When Bernie first meets him, Thad challenges him to a boxing match. Thad keeps in shape partly by doing boxing drills, but Bernie was an actual boxer while he was in the service. It is hard to tell whether Bernie’s “whupping” of Thad makes Thad angry or respectful.
The plot gets curious and complicated. Bernie is hired not by the filming company or producers but by the mayor’s office. The mayor wants to make sure that Thad behaves and that the valley gets a good reputation in Hollywood. Chet and Bernie follow Thad’s main bodyguard to an abandoned neighborhood where he gives a mean looking guy a wad of money. When Bernie returns with some police friends, Chet finds that unsavory character dead from a stab wound. Bernie realizes there is more to Thad and company than meets the eye.
Bernie’s girlfriend Suzie gets a great job opportunity and moves to Washington DC to work for a big-name newspaper there. Suzie recommends he gets in touch with a reporter whom she had worked with and seems to have made a connection between Thad and the valley. (N.B.: Keep in mind that all the narrative is from the dog’s perspective, so this valley, though in Southern California, is not THE Valley.)

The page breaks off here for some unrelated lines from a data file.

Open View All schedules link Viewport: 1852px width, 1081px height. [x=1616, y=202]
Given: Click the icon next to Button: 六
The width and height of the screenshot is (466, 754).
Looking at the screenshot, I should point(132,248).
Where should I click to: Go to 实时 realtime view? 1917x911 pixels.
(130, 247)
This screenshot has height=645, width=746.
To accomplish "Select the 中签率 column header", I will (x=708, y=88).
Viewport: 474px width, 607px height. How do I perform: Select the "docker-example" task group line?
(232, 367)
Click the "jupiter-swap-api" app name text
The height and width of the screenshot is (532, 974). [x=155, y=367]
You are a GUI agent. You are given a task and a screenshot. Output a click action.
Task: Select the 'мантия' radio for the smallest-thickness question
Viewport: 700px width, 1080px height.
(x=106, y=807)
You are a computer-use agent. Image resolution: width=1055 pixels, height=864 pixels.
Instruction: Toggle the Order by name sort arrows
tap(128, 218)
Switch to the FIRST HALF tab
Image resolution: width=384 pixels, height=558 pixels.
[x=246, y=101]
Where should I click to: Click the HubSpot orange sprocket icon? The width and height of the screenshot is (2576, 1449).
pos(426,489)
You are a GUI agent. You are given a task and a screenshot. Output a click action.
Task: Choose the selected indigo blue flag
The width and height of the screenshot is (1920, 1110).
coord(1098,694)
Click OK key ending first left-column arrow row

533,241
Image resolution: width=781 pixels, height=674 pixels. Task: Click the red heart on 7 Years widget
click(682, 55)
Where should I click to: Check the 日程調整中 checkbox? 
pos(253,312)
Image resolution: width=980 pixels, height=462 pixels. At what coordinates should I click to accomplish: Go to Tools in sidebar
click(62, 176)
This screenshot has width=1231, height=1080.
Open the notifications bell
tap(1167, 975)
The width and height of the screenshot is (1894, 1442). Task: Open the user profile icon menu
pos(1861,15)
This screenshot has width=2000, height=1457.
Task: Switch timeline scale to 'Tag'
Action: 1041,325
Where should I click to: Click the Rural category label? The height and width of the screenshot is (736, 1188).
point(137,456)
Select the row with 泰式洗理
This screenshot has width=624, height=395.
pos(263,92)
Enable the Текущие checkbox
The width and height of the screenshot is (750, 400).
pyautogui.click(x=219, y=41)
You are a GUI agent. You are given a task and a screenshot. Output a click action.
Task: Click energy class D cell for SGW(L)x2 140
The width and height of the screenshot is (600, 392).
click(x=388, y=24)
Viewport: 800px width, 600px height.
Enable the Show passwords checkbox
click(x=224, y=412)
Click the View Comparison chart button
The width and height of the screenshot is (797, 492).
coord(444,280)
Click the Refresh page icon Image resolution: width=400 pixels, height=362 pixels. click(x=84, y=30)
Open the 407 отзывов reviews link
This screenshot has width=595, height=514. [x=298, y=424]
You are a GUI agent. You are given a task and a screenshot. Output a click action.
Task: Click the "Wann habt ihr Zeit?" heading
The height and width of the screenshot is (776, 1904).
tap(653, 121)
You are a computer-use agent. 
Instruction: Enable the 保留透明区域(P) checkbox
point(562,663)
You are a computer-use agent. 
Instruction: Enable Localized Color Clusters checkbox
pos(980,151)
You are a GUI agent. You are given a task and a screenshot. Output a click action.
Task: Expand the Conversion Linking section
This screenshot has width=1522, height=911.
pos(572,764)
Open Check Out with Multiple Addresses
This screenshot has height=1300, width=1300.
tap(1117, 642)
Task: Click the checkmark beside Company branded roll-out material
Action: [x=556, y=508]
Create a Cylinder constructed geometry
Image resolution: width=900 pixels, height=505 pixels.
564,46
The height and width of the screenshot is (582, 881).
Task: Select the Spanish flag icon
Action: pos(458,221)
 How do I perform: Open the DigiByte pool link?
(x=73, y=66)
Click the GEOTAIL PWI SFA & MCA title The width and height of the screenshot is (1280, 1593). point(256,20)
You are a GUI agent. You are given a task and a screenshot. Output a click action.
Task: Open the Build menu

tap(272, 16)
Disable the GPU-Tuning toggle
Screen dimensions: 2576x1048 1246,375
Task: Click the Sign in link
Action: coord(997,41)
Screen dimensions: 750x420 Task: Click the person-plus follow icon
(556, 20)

Bernie arranges a meeting with this reporter, but when he gets to the rendezvous, he discovers her body with a big stab wound in a dumpster. There are a number of other weird goings on. What started out as a glorified babysitting job becomes something else entirely.
What is really bugging Thad Perry? What has his bodyguard been up to? Is there another reason why the mayor’s office is so interested in keeping an eye on Mr. Perry? Will Bernie and Suzie find true love?
As with the past episodes in the series, A Fistful of Collars is well plotted, but kept down to earth and with comic relief as we see it all from Chet’s point of view. Oh yeah, Thad Perry has a pet—an enormous black cat. How can anyone trust a cat person?